Tumor Necrosis Factor Receptor 1/c-Jun-NH2-Kinase Signaling Promotes Human Neoplasia

Authors:
Zhang JY, Adams AE, Ridky TW, Tao S, Khavari PA
In:
Source: Cancer Res
Publication Date: (2007)
Issue: 67(8): 3827-34
Research Area:
Cancer Research/Cell Biology
Dermatology/Tissue Engineering
Cells used in publication:
Keratinocyte, (NHEK-Ad) human adult
Species: human
Tissue Origin: dermal
Platform:
Nucleofector® I/II/2b
Experiment


Abstract

The tumor necrosis factor alpha receptor (TNFR1) activates downstream effectors that include the mitogen-activated protein kinase kinase 7 (MKK7)/c-Jun-NH(2)-kinase (JNK)/activator protein 1 (AP1) cascade.
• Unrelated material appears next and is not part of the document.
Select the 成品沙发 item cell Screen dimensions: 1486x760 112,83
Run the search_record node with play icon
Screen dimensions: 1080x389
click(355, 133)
Here, we report that JNK is activated in a majority of spontaneous human squamous cell carcinomas (SCC). JNK pathway induction bypassed cell cycle restraints induced by oncogenic Ras and cooperated with Ras to convert normal human epidermis into tumors indistinguishable from SCC, confirming its oncogenic potency in human tissue. Inhibiting MKK7, JNK, and AP1 as well as TNFR1 itself using genetic, pharmacologic, or antibody-mediated approaches abolished invasive human epidermal neoplasia in a tumor cell autonomous fashion. The TNFR1/MKK7/JNK/AP1 cascade thus promotes human neoplasia and represents a potential therapeutic target for human epithelial cancers.